VANCOUVER, BRITISH COLUMBIA – Midas Gold Corp. (MAX:TSX / MDRPF:OTCQX, “Midas Gold” or the “Company”;) today announced that Paulson & Co., Inc., on behalf of the several investment funds and accounts managed by it (“Paulson̶1;), will be exercising the conversion feature on the convertible notes held by Paulson in the aggregate principal amount of C$82,102,500 (the “Notes”) for a total of 199,692,804 common shares of Midas Gold (“Common Shares”), which will result in Paulson holding approximately 44.12% of the Company’s outstanding Common Shares.
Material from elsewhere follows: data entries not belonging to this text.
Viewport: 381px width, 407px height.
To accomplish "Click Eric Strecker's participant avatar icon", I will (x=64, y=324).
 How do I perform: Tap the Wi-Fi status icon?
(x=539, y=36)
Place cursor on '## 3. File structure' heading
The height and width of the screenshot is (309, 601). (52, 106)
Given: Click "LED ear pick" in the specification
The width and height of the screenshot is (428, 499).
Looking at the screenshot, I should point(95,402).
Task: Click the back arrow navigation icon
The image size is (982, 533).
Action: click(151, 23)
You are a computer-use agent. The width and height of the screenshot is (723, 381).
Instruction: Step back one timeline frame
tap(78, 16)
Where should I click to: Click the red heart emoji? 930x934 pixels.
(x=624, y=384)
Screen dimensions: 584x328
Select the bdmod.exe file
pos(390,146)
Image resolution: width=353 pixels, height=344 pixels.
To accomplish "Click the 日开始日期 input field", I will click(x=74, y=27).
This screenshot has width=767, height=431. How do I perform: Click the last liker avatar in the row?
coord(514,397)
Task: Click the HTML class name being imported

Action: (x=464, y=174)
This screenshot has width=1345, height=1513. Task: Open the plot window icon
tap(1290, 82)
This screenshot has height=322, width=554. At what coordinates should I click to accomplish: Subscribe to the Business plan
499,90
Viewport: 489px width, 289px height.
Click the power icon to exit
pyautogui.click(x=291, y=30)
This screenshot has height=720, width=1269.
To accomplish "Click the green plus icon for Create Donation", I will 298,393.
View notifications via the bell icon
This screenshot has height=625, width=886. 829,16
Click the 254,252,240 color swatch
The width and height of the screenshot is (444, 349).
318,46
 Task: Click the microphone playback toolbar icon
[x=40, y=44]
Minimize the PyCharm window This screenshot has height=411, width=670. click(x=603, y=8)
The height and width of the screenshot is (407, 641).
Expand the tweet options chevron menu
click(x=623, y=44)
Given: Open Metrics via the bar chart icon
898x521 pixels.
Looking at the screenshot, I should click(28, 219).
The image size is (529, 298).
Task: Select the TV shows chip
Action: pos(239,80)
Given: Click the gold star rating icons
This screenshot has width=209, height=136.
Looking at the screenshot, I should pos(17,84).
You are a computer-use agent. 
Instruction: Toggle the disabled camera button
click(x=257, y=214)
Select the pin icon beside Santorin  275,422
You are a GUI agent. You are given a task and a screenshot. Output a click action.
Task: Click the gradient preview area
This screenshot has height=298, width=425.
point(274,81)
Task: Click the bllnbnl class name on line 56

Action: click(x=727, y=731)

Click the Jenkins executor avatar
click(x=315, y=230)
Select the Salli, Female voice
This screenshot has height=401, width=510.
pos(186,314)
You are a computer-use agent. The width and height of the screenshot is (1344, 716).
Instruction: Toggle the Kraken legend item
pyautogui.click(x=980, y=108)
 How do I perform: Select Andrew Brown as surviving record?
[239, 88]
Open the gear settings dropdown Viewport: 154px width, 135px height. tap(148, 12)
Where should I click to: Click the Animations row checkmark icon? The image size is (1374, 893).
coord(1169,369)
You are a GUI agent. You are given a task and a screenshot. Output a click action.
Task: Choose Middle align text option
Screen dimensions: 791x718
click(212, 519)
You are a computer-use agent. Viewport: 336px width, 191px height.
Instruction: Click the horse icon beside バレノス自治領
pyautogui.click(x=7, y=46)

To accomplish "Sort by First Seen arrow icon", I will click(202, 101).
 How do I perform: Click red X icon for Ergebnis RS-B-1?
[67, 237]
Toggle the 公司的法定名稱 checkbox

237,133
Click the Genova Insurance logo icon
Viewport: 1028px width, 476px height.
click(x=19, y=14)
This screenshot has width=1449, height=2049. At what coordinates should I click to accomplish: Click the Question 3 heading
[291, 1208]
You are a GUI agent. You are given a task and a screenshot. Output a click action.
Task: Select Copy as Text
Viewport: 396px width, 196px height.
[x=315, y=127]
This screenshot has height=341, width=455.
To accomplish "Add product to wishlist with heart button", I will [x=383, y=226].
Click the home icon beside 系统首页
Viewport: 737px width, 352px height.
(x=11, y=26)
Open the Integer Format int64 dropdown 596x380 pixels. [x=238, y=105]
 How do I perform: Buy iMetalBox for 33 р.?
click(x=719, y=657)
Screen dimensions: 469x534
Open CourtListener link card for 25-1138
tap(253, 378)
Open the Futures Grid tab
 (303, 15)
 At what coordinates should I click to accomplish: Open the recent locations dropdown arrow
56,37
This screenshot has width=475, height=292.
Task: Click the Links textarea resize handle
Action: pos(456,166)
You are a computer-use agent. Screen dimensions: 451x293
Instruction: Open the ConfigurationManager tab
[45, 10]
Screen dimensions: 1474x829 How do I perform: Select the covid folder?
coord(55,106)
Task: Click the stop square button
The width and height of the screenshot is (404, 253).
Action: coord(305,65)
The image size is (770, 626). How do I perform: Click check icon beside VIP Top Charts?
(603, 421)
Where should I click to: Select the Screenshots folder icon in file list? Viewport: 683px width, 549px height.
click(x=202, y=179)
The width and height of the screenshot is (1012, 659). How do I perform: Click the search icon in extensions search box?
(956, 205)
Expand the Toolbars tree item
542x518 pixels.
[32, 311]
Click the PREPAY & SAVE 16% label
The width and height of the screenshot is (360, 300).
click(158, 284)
The Notes were purchased by Paulson in two separate financings completed on March 17, 2016 and March 17, 2020 with conversion prices of $0.3541 and $0.4655, respectively.

As reported on August 14, 2020, the U.S. Forest Service (“USFS”) released the Draft Environmental Impact Statement (“DEIS”) on the Stibnite Gold Project (“Project̶1;) for public comment. Individuals will have 60 days to comment on the proposed redevelopment and restoration of the former Stibnite gold, silver, antimony and tungsten mine, which is located in Valley County, Idaho.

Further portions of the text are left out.